How to Treat and Prevent Asthma

How to Treat and Prevent Asthma

Childhood asthma has dramatically increased in the past 30 years, along with hospitalizations that are costly to the US healthcare system. Exposure to cigarette smoke and pollution are considered likely factors in the increased national prevalence of asthma. Adult-onset asthma in the US is also on the rise. From the 1980s through 1990s, the prevalence of childhood asthma doubled - and certain regions of the country have a higher prevalence of asthma according to the Centers for Disease Control (CDC).

Approximately seven million children suffer from asthma (of which around one million had an asthma attack in 2011), according to the American Lung Association website. From 2001-2011, the number of individuals in the US living with asthma increased by 28% (per a CDC report entitled, "Asthma Facts: CDC's National Asthma Program Control Grantees" published in July, 2013). Asthma can be a life-threatening condition - especially in elderly individuals. The Northeast has a higher prevalence of asthma than in the South, according to the CDC.

Prevention of Asthma

Second-hand smoke is a major factor in childhood asthma. Obesity is also linked to the development of asthma (both in children and adults). While the air pollution level in urban areas may not be controllable by individuals, exposure to youngsters by parents is something that can be limited. The best approach is to embark on a smoking cessation program before childbirth.

Decreasing consumption of potato chips, candy, and ice cream can also prevent children from gaining more weight than advisable for their Body Mass Index (BMI). It is extremely difficult for obese children to lose weight as adults. Not only is obesity linked to the development of asthma, but sleep apnea has been highly correlated to a BMI in the "obese" range. Since a diagnosis of asthma has been well-linked to classroom absenteeism, preventing this condition in children can increase the likelihood of improved grades in school.
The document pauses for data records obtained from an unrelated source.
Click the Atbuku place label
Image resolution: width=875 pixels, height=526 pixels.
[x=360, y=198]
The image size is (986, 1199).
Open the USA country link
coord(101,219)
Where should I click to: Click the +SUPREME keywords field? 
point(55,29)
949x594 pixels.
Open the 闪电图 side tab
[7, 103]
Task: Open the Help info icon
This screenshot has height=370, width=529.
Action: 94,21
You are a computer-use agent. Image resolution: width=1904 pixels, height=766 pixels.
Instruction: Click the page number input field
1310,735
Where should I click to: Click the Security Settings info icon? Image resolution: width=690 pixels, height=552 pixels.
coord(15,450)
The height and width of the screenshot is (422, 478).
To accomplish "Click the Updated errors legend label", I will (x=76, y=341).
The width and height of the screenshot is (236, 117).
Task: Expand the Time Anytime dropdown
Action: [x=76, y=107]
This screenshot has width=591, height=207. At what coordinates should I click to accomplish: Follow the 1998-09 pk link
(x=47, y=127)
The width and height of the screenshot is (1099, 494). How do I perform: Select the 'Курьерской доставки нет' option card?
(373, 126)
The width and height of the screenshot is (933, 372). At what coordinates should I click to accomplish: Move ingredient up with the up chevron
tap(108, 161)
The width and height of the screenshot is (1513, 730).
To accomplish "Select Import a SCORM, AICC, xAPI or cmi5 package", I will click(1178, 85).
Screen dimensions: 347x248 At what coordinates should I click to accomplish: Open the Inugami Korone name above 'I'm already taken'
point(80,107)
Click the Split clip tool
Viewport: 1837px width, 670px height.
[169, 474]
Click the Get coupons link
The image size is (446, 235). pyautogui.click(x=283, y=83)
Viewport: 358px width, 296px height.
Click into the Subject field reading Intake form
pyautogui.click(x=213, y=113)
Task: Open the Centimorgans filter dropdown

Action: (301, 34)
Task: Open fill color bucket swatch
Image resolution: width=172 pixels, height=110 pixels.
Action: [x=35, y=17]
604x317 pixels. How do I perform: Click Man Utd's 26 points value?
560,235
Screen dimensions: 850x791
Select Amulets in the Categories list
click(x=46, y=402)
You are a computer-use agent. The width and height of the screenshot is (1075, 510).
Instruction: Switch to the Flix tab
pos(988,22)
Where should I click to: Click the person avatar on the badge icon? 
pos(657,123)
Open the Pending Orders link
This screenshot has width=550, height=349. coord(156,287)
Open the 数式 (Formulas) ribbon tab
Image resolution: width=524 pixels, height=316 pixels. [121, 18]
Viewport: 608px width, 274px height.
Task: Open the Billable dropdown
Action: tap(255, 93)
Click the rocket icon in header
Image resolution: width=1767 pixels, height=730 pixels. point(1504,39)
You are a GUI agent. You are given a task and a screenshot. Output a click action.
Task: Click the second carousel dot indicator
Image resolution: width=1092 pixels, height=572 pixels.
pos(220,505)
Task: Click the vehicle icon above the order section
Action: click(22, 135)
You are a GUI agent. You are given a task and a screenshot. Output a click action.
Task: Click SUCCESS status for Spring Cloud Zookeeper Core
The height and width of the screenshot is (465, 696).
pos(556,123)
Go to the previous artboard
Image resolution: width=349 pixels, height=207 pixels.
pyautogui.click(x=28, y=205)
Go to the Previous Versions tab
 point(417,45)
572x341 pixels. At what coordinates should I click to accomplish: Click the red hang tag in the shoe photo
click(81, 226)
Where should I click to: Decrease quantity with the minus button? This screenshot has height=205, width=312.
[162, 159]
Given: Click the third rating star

Pollen exposure is recognized as a trigger for an asthma attack - so springtime may be a particularly hazardous time for people with living with asthma. The height of pollen season occurs usually when trees are in the "new bud" phase. Limiting outdoor activities until buds have developed into leaves may lessen the likelihood of an asthma attack.

Quick-Relief and Long-Use Asthma Treatments

Corticosteroid inhalers are often prescribed for the long-term control of asthma symptoms, as well as the use of nebulizers (masks). For quicker, fast-acting relief, a person experiencing an asthma attack may utilize a beta2-agonist - such as albuterol - in an inhaler. Long-term use of corticosteroids has been associated with loss of bone density in older asthmatic individuals.

Impoverished urban neighborhoods have a disproportionate share of the population living with asthma. It is thought that environmental hazards may play a contributory role - such as poor overall air quality. The lack of health care access for residents of these areas has resulted in a higher reliance on hospital emergency rooms for asthma treatment. Increased healthcare access may enable low-income families in inner cities to obtain better treatment, and thereby reduce the cost burden to the healthcare system as a whole.